An unrestricted atmosphere of serious learning

When you visit Lowell High School, it's best to watch your step, lest you stumble over a budding scholar. For inevitably at San Francisco's most prestigious public high school, the hallway floors are scattered with students deep into Shakespeare, or advanced electronics, or French 8.

Lowell High, California's oldest public secondary school, is one of a handful of outstanding big-city high schools around the country emphasizing high academic achievement and college preparation. The school's philosophy is relatively simple: Gather together the cream of San Francisco's junior high school crop, offer a wide range of academic subjects, maintain an unrestricted atmosphere of serious learning (without forgetting the fun), and let the kids' own talents and capabilities flower and grow.

If this sounds "elitist," it is, in the sense that a high degree of scholastic aptitude as well as commitment is required for admission to Lowell. But there is a good geographic and ethnic mix of young San Franciscans here, including, as the principal, Alan Fibish, points out, "many from solid working-class areas." To underscore this point he explains that one-third of the students are eligible for federally subsidized school lunches.

Some 2,000 youngsters apply each year for 750 places in Lowell's freshman class, including 400 applicants from private and parochial junior highs. Until recently, admission was based solely on academic grades earned in 7th and 8th grades, with the latter weighted doubly. Beginning in 1981, scores on the California Test of Basic Skills (which is administered to 8th-graders throughout the state) will also be a determining factor. IQ levels are not included.

While Lowell is racially and ethnically integrated, some groups are overrepresented and some are underrepresented, compared with the city's general school population. Only 7 percent of the students are black (compared with 27 percent citywide), and 6.5 percent are Hispanic (compared with 15 percent). Chinese students, on the other hand, account for 46 percent of Lowell undergraduates -- more than twice the citywide average. In all, Chinese, Japanese, Korean, and Filipino students make up nearly 60 percent of the total.
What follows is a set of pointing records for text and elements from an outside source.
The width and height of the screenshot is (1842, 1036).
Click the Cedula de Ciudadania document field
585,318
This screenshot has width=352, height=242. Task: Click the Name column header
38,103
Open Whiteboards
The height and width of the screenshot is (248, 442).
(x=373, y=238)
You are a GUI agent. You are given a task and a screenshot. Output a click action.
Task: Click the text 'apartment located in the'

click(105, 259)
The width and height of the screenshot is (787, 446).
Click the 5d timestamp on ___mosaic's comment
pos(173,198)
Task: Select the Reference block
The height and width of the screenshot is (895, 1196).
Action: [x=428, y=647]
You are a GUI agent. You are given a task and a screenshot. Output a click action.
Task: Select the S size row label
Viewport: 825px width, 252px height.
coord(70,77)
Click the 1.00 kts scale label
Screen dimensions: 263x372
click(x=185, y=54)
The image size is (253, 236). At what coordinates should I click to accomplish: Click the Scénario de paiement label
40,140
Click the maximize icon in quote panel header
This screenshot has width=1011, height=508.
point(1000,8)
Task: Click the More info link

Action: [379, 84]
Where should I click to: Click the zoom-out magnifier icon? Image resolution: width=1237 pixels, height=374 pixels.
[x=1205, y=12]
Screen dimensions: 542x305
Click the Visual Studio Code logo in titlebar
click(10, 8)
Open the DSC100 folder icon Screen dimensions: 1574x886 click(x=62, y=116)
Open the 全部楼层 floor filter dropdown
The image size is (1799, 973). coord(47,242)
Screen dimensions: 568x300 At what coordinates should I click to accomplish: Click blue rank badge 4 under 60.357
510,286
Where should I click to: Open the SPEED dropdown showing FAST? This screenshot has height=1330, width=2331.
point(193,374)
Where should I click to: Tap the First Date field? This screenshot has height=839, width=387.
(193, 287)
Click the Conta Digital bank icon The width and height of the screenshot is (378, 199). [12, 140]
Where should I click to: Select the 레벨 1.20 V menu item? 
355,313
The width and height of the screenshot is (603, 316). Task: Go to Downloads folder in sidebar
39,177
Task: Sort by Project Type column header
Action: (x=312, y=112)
For this reason, 10 percent of the 3,100 slots at Lowell are reserved for special admissions from the underrepresented groups. But as Dr. Fibish says, "They are still solid, solid students," with at least B-plus averages on entering Lowell. Some years ago, the school survived a discrimination lawsuit when a federal judge held its admission policy and special academic program to be constitutional.

Lowell offers a very wide range of academic subjects (including nine languages, making it one of the largest high school language departments in the United States) and has stiff course requirements. Students must take at least four academic courses per semester, although some take as many as seven.

"You can make it extremely hard for yourself," says Eric Dummel, a senior who spends three hours a day on homework. "But even if you take easy courses, you're going to have to work hard. Most of the people who come here work against their upper limitations."

Class scheduling is structured more like college than high school, and students are given plenty of free time to work on their own. There are seven "resource centers" (specialized libraries); empty classrooms are never locked; and many students can be seen hunkered down in nooks and crannies or hallways studying quietly. Discipline problems and unaccounted-for absences are almost nonexistent.

Grade competition is stiff at Lowell, but there also is a great deal of cooperation among students. Many become "teaching assistants," tutoring other students.

At the same time, life at Lowell High is not an "all work and no play" grind. There are lots of sports activities, award-winning musical groups, and more organized dances than at any other San Francisco high school.

But as Dr. Fibish reminds a visitor, "It's generally accepted that we're a school where learning is them important activity."

Lowell students inevitably prove this to be true. The school's honors and advanced-placement programs are among the best in the country, and 99 percent of last year's graduating class went on to college.

Asked whether all of this is due more to what Lowell offers or to what the students themselves bring to the school, officials can only speculate. But one thing is certain: There is an atmosphere, an attitude, here that makes Lowell High School one of the very best in the nation.